Issue Details (XML | Word | Printable)

Key: POOL-149
Type: Bug Bug
Status: Closed Closed
Resolution: Fixed
Priority: Critical Critical
Assignee: Unassigned
Reporter: shuyang.zhou
Votes: 0
Watchers: 0
Operations

If you were logged in you would be able to see more operations.
Commons Pool

A serious concurrent bug can cause resource leak when Pool exhausted and borrowed objects are invalid

Created: 20/Aug/09 04:32 PM   Updated: 24/Sep/09 12:49 AM
Return to search
Component/s: None
Affects Version/s: 1.5, 1.5.1, 1.5.2
Fix Version/s: 1.5.3

Time Tracking:
Not Specified

File Attachments:
  Size
Java Source File BugTest.java 2009-08-24 05:42 AM shuyang.zhou 3 kB

Resolution Date: 09/Sep/09 01:12 PM


 Description  « Hide
This bug will happen when the pool is in exhausted state and the borrowed object are invalid.

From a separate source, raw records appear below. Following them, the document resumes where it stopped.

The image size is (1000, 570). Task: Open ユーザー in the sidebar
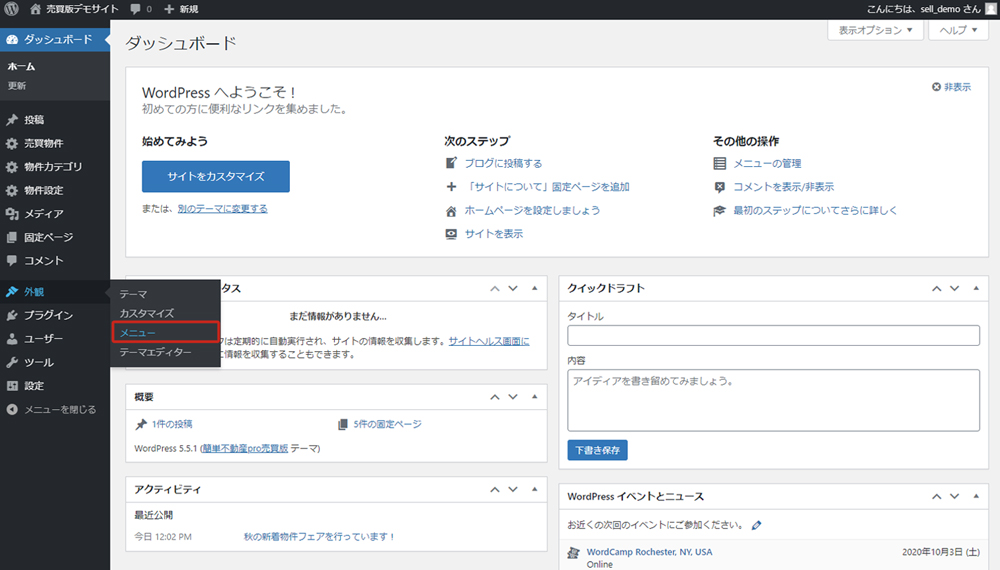(43, 339)
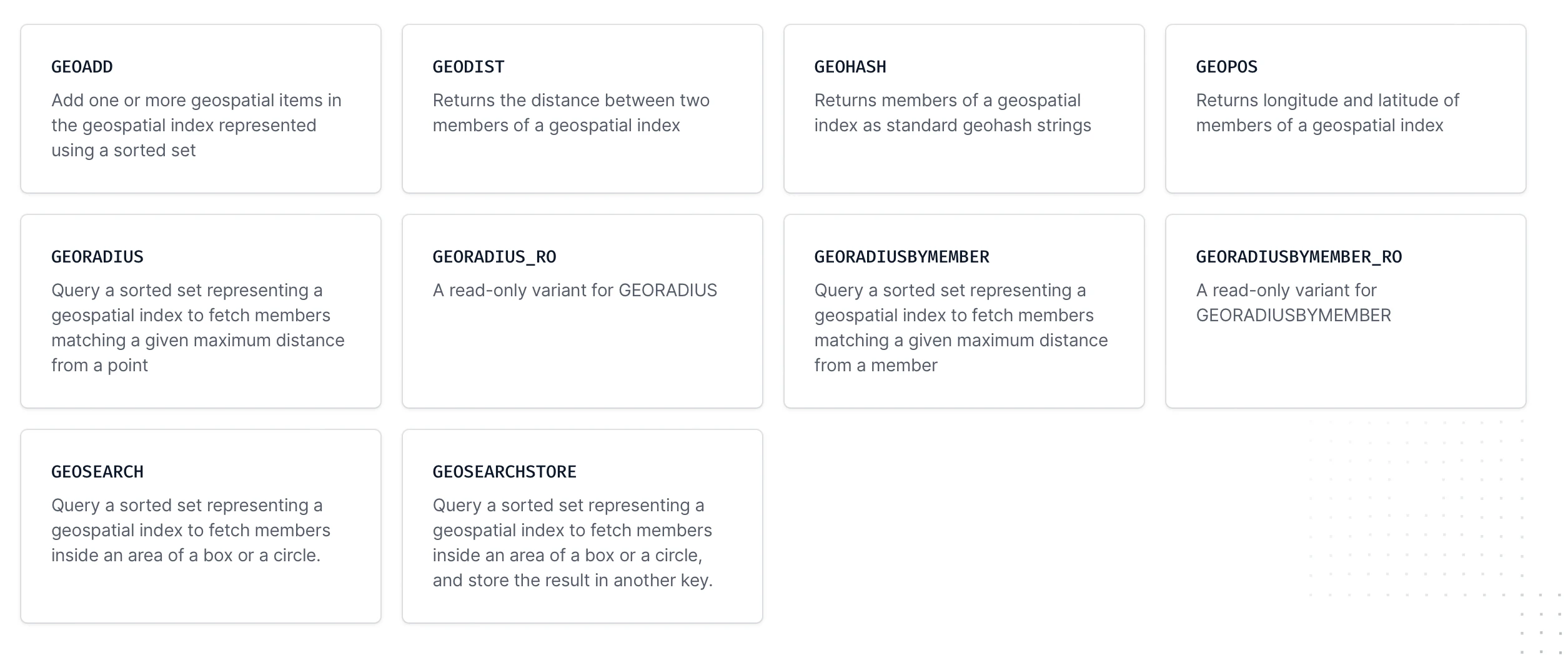1568x655 pixels.
Task: Open the GEOPOS command card
Action: tap(1346, 109)
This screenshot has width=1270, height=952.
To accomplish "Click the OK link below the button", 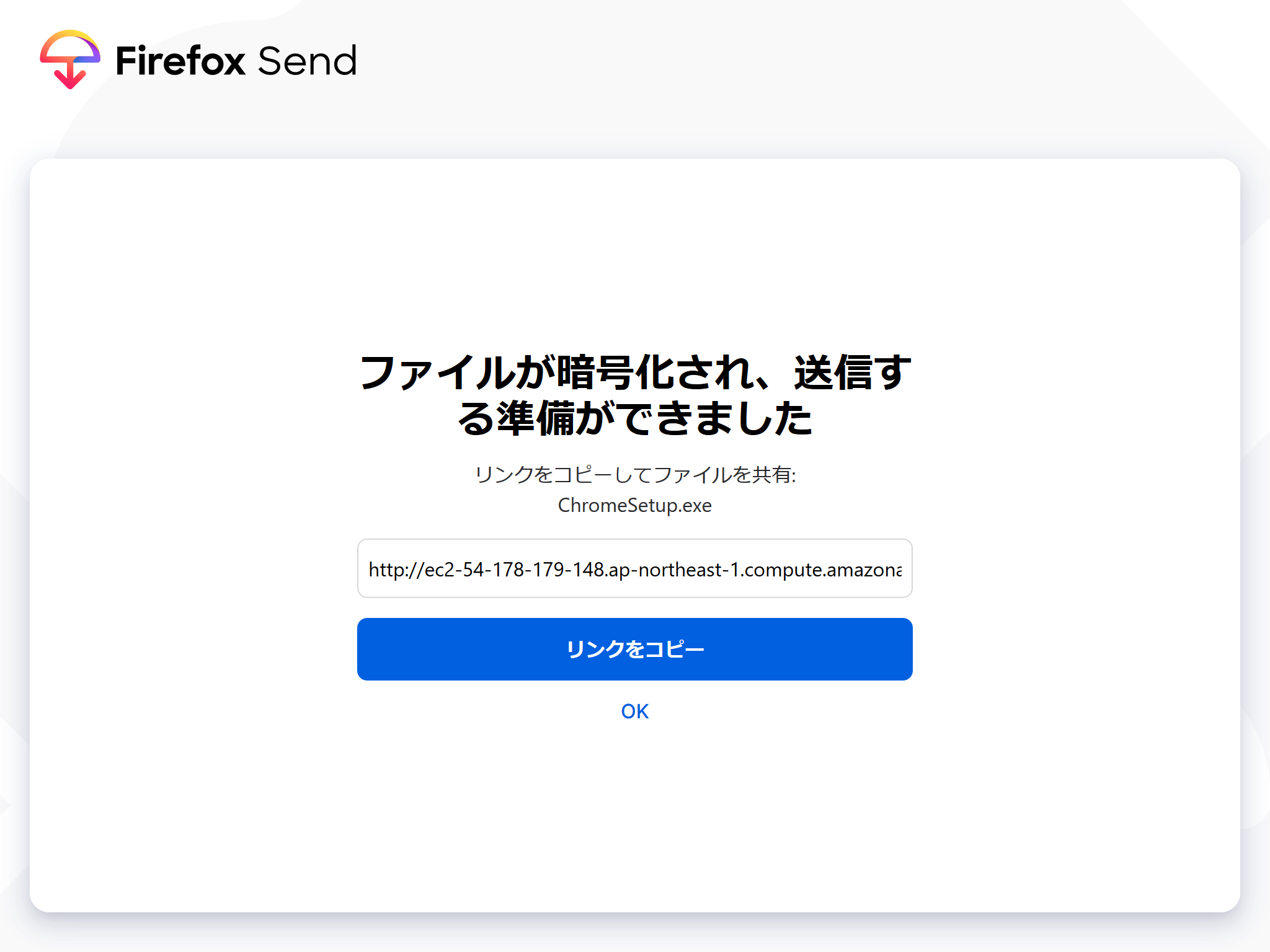I will [634, 711].
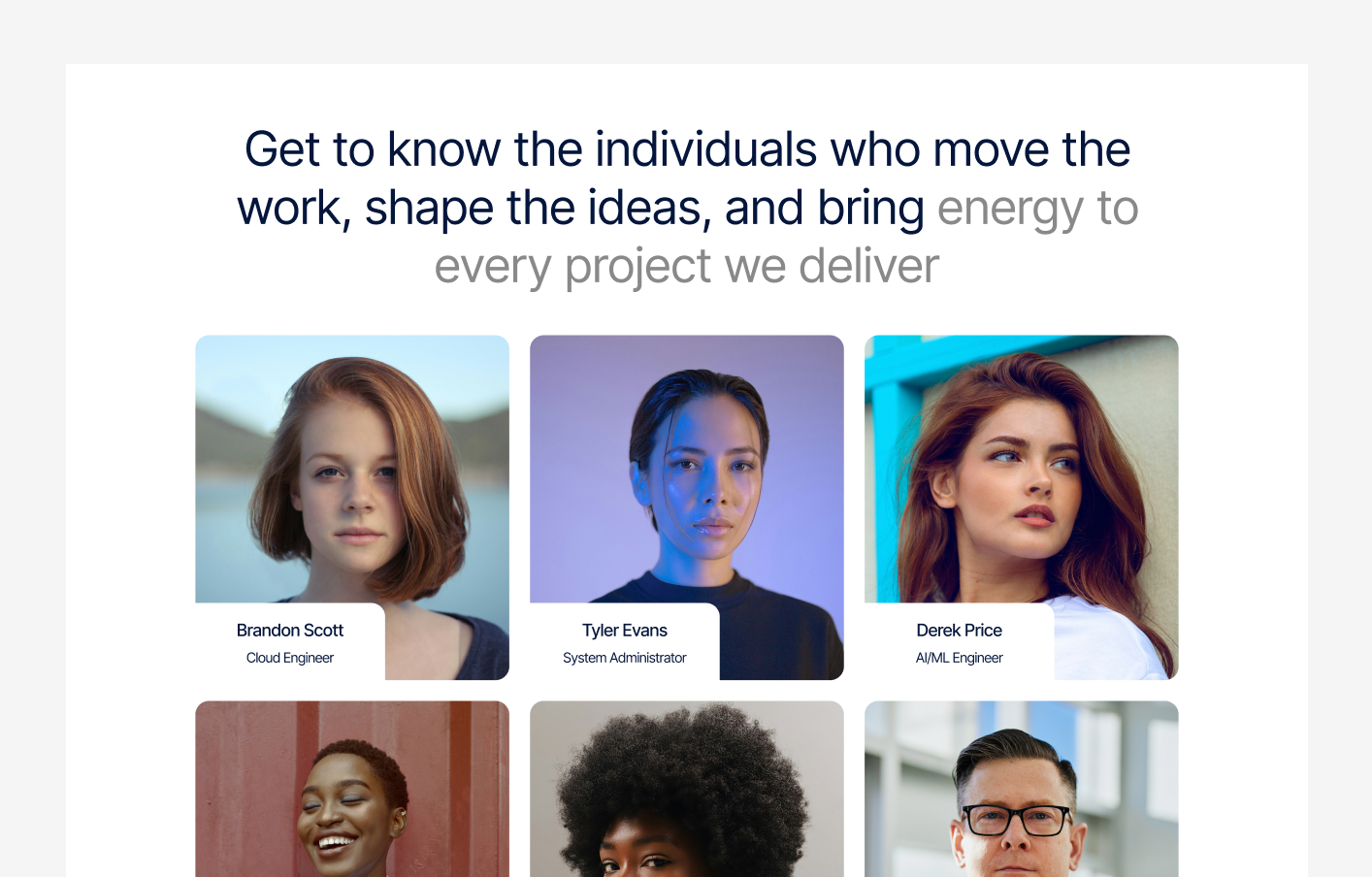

Let's go through a simple scenario:
1)A GenericObjectPool with _maxActive==1, whenExhaustedAction==WHEN_EXHAUSTED_BLOCK
2)Two threads using that pool, called thread1 and thread2

Here is error path:
1)thread1 calls pool.borrowObject() to get the object out of the pool
//now the pool is exhausted
2)thread2 calls pool.borrowObject(), adds a new latch to the _allocationQueue, but before it enters the synchronized block for WHEN_EXHAUSTED_BLOCK(GenericObjectPool line 1099 revision 806215), context-switch happens
3)thread1 checks the object from pool, and decides to invalidate it. So it calls pool.invalidateObject(), which calls allocate(), then calls latch.notify(), but currently no thread is waiting on this latch.(thread2 has not enter the wait synchronized block yet).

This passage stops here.